RTL : Avant de parler de groupe parlementaire, les dirigeants du RPR ont l’air de préférer mettre en place l’Alliance elle-même ?

François Bayrou : Chacun a son jugement sur le rythme et chacun a son jugement sur la méthode. Mais je suis certain que les élus, en tout cas – les parlementaires, les députés – vont défendre leur point de vue qui est de commencer par le plus simple. Nous sommes ensemble à l’Assemblée nationale, nous avons à examiner les mêmes sujets, les mêmes lois, est-ce que nous pouvons rapprocher notre travail ? Mon sentiment est que cette volonté d’unité est très majoritaire à l’Assemblée nationale, alors il faut naturellement que les mouvements politiques se mettent au diapason.

RTL : En tout cas, il y aura bien la réunion constitutive de l’Alliance la semaine prochaine ?

François Bayrou : Je ne fais pas seul le calendrier de l’Alliance, donc je vous répondrai que quand j’aurai rencontré mes amis.

▸ CONSIGNE 1
Répondez à ces questions sur l'entretien avec François Bayrou :
(a) D'après François Bayrou, par quoi les parlementaires veulent-ils commencer ?
(b) Où, selon lui, la volonté d'unité est-elle très majoritaire ?
(c) Quand promet-il de répondre au sujet de la réunion constitutive de l'Alliance ?
▸ CONSIGNE 2
Prolongez l'entretien avec François Bayrou au-delà de sa dernière réplique.
Le matériel présenté ensuite provient d'une autre source.

▸ DONNÉES AFFICHÉES
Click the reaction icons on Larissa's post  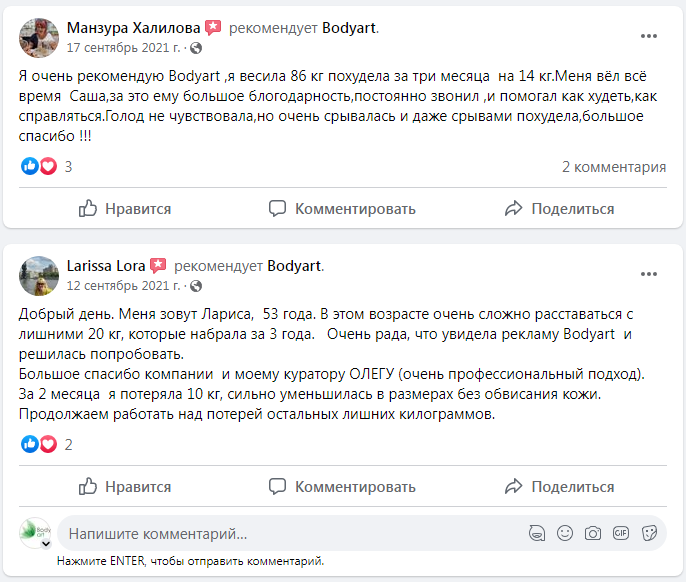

▸ RÉPONSE 1
(a) Par le plus simple.
(b) À l'Assemblée nationale.
(c) Quand il aura rencontré ses amis.

▸ RÉPONSE 2
RTL : Un mot sur l’UDF : Alain Madelin et son parti en sont sortis, est-ce que l’UDF existe encore ?

François Bayrou : Je regrette en général beaucoup les divisions, il me semble que la vocation d’un responsable politique, c’est de rassembler, de faire vivre les gens ensemble, de les rapprocher plutôt que de les diviser. Il demeure que sur cet espace que l’UDF incarnait, l’espace de la droite modérée et du centre, il y a beaucoup, beaucoup de gens qui veulent vivre ensemble, qui ne comprennent pas qu’on se sépare, qui tire la sonnette d’alarme et qui, en tout cas, sont, pour eux-mêmes, déterminés à ce que nous construisions une force politique moderne qui les réunisse ; c’est, je crois, ce qui se passera.

RTL : Force démocrate entrera dans l’Alliance en tant que telle, ou bien à l’intérieur d’une UDF ?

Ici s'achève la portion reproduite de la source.